((
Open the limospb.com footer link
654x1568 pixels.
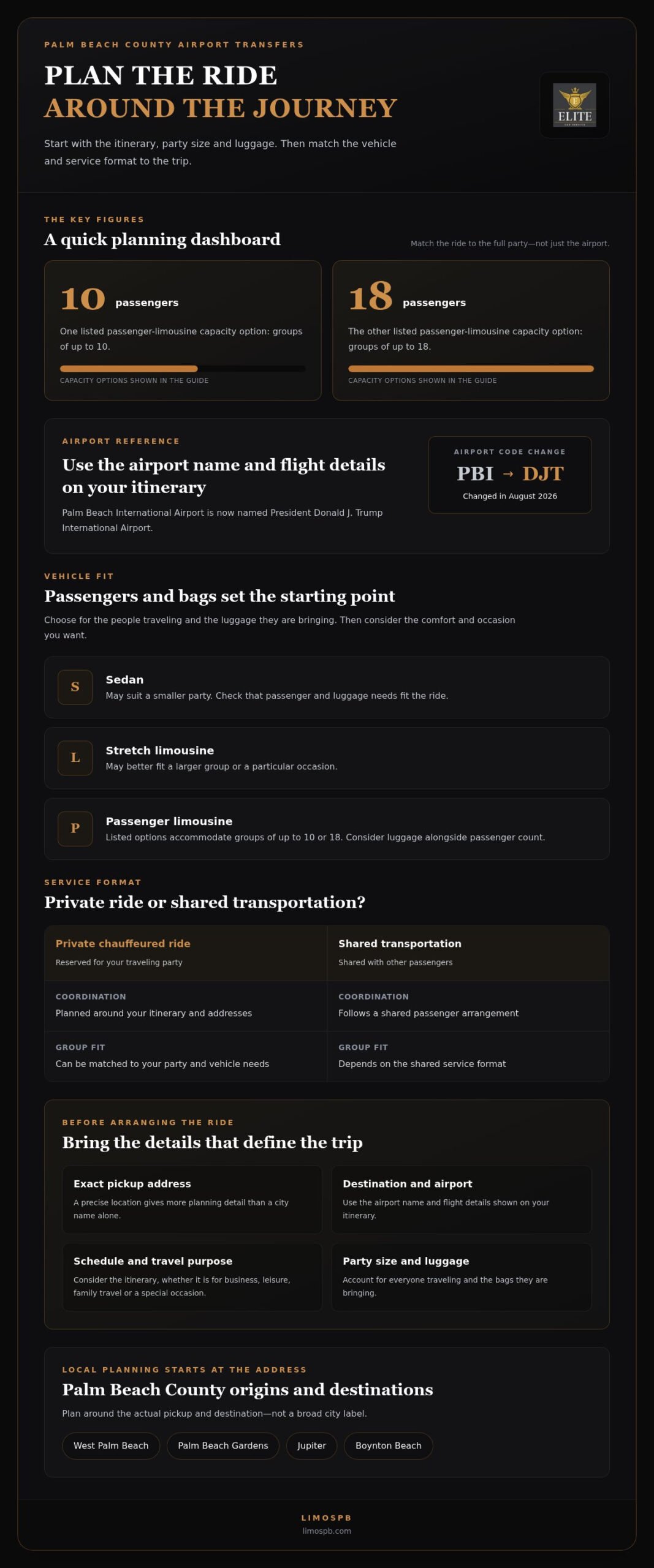[x=327, y=1531]
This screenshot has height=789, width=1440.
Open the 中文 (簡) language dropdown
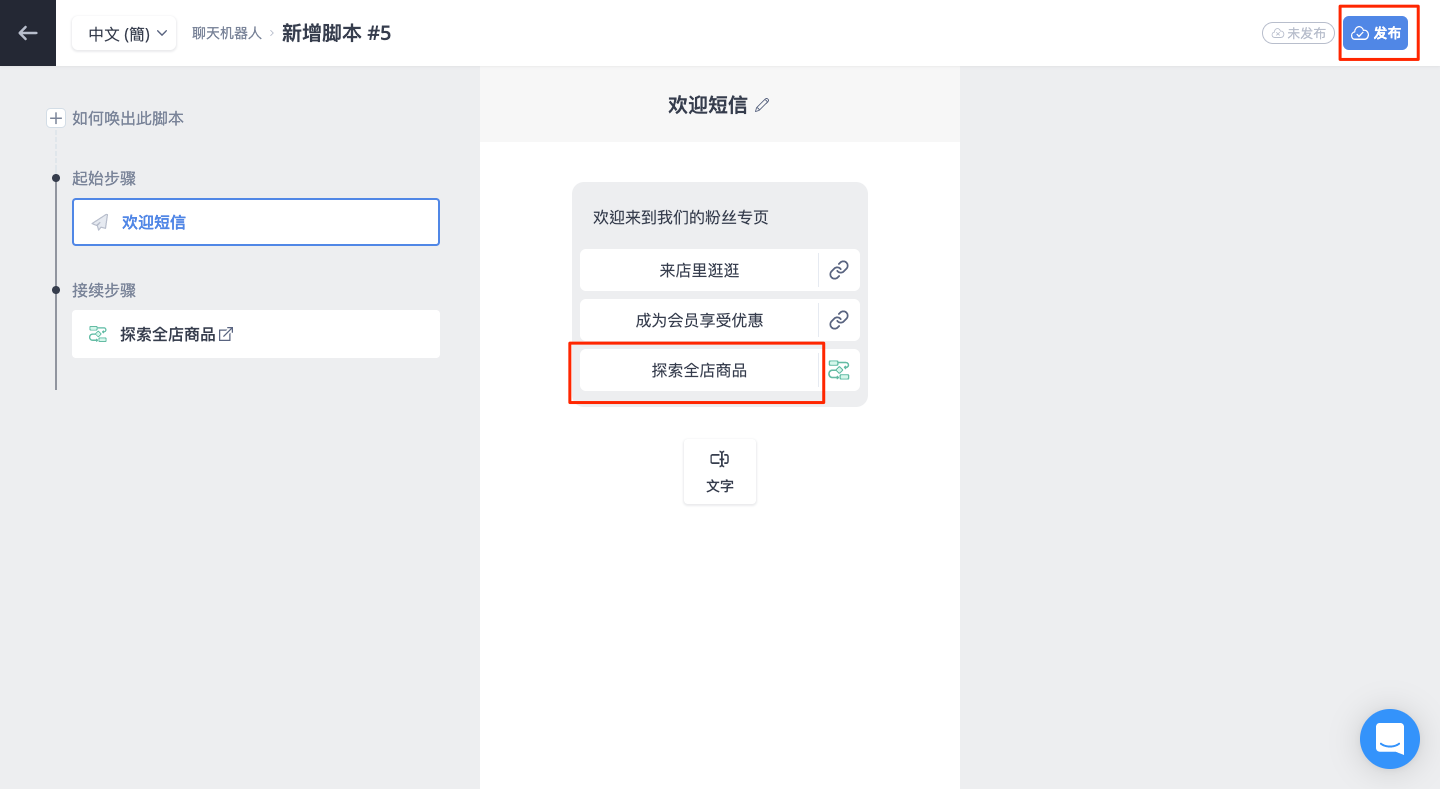tap(124, 33)
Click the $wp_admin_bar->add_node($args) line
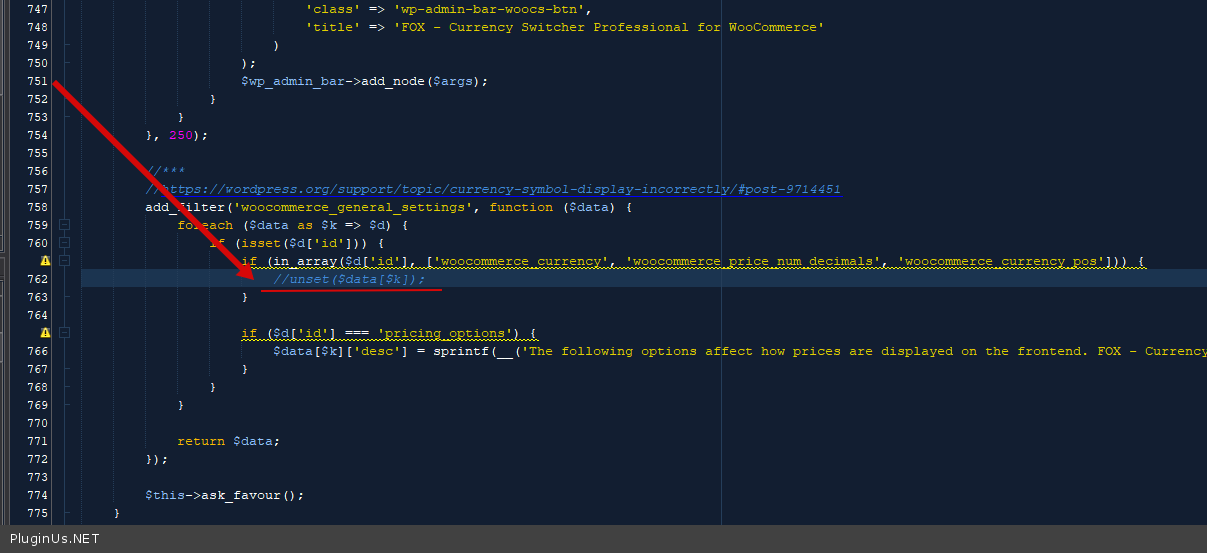Image resolution: width=1207 pixels, height=553 pixels. [364, 81]
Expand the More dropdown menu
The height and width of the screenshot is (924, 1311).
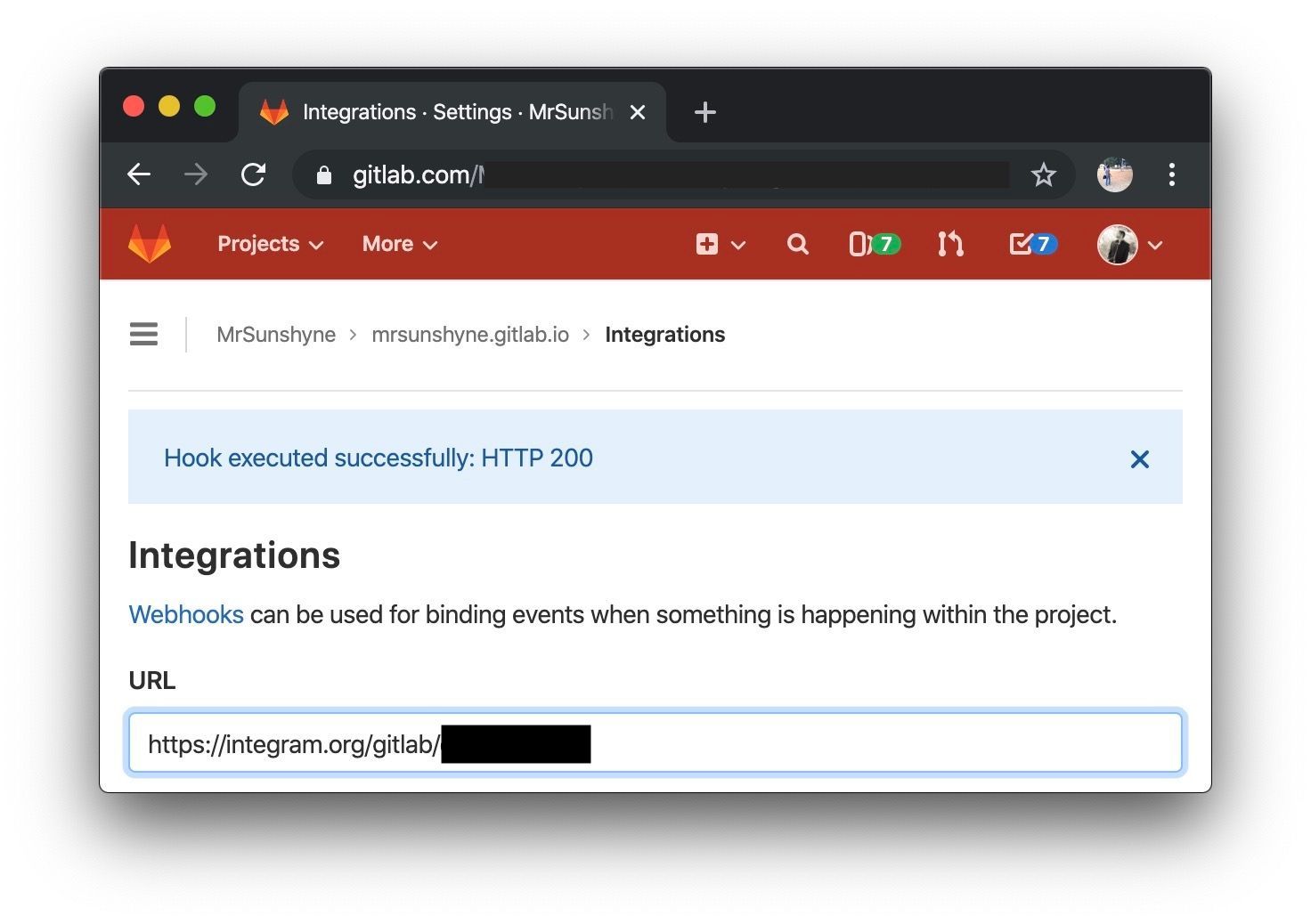point(399,244)
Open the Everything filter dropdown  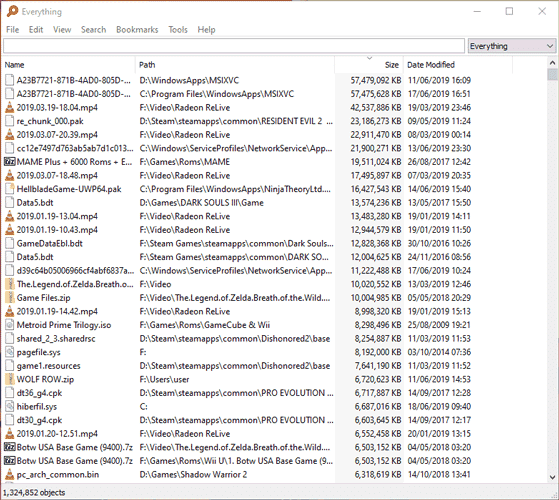point(512,46)
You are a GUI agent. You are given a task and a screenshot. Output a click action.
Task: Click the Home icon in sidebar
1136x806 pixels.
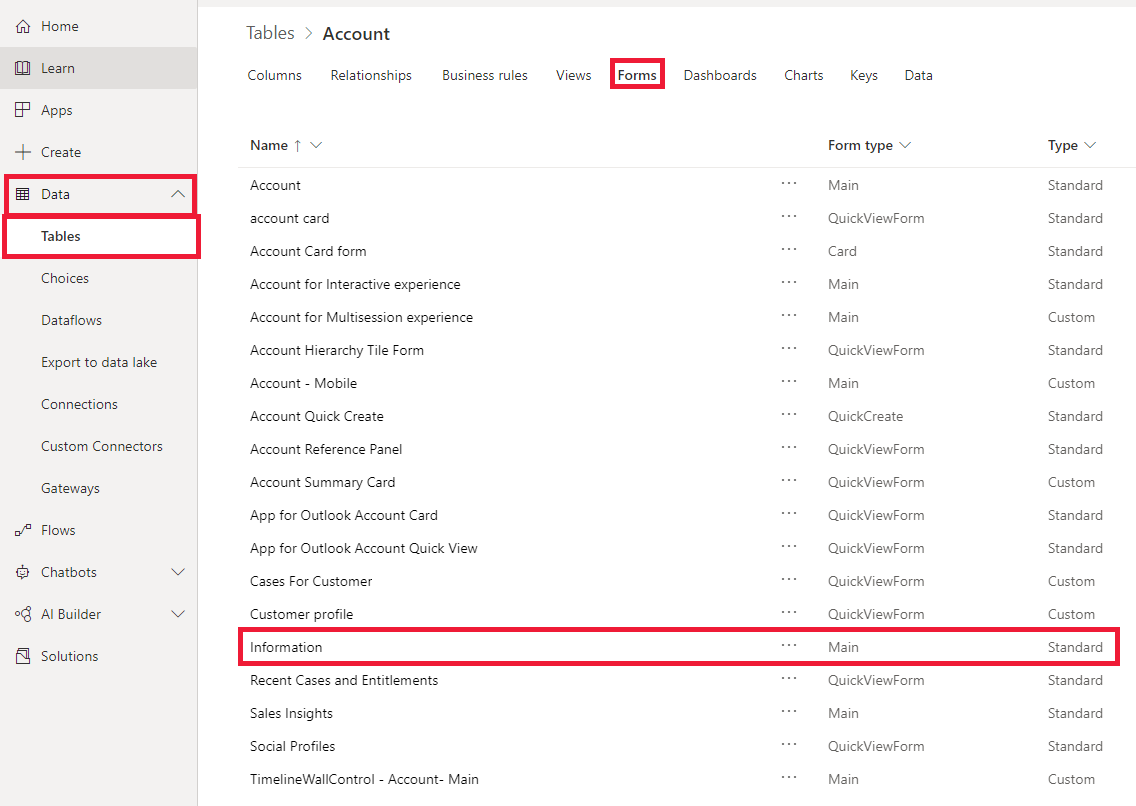click(22, 26)
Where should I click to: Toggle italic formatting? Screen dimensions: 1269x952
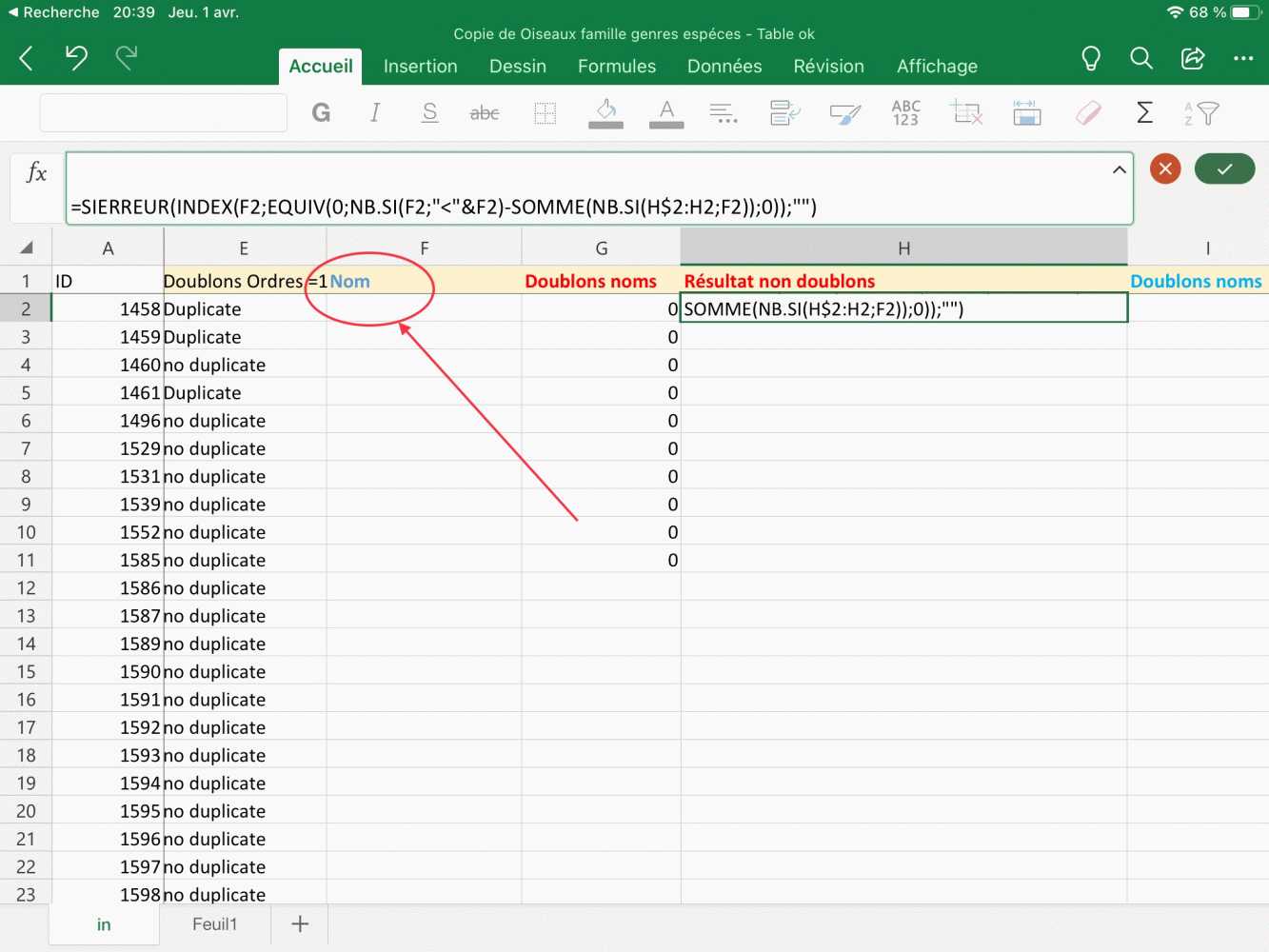click(x=375, y=113)
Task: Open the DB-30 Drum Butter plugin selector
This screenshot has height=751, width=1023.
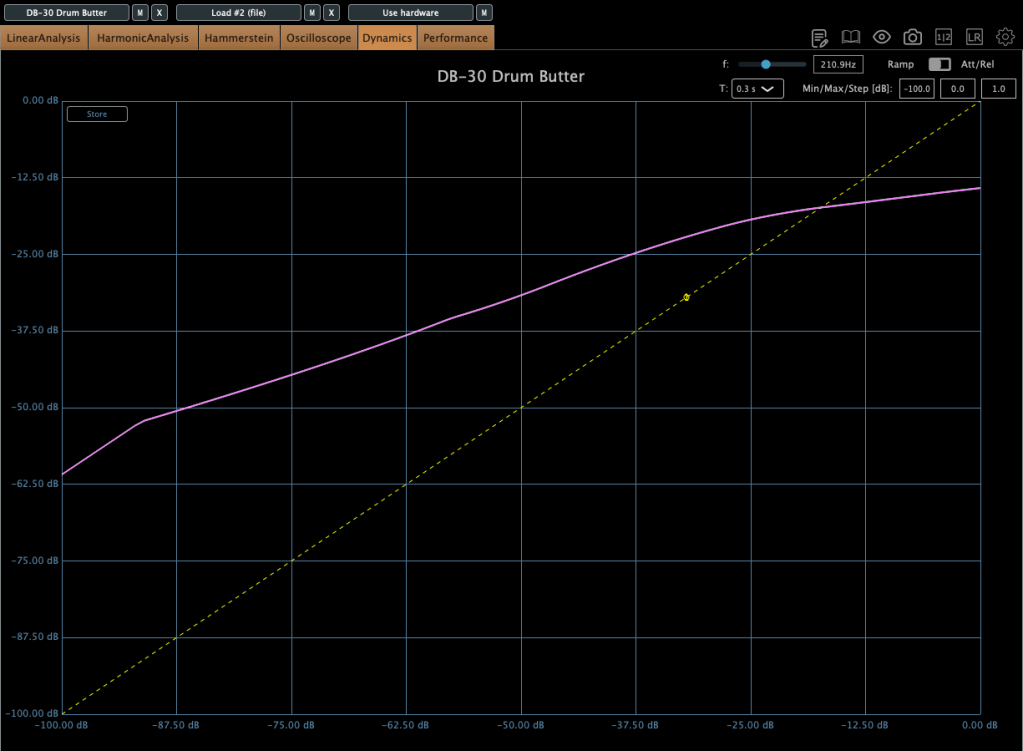Action: click(x=66, y=13)
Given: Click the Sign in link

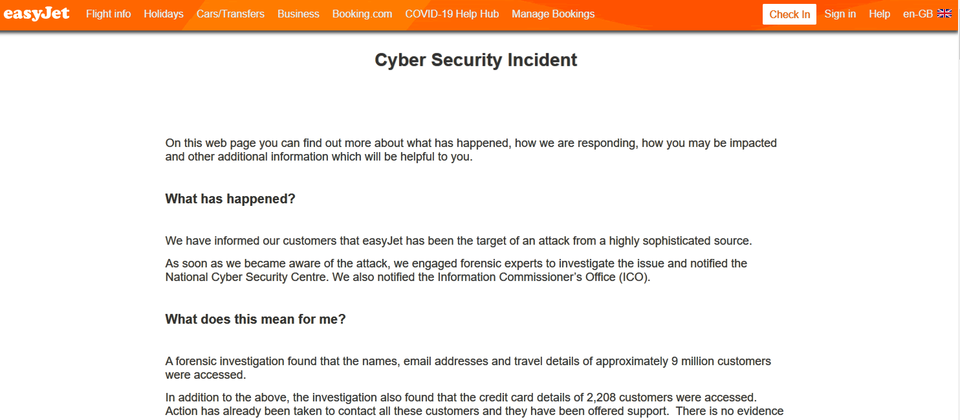Looking at the screenshot, I should click(840, 14).
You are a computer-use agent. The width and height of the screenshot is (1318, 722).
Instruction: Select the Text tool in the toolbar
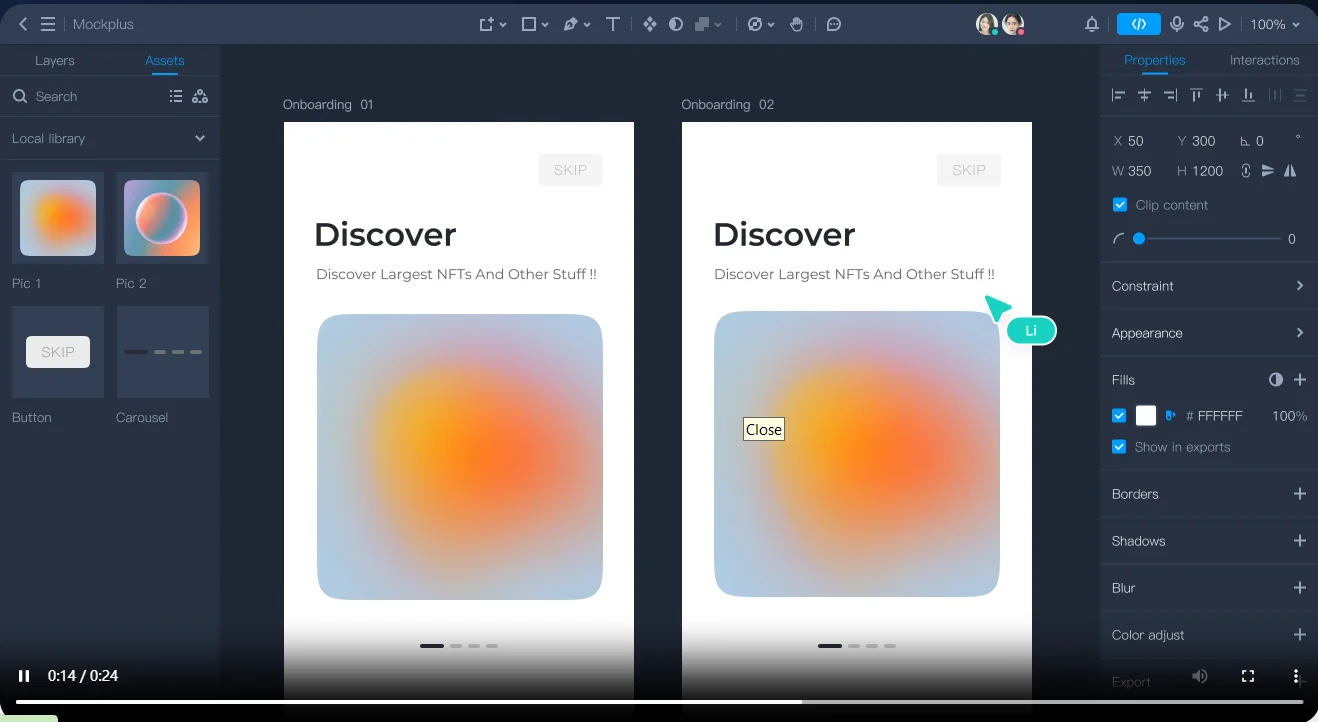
))
_Try it_. Reproduce each line above that contains "agent".

_Finished task_.
You are a GUI agent. You are given a task and a screenshot. Output a click action.
You are a computer-use agent. The width and height of the screenshot is (1318, 722).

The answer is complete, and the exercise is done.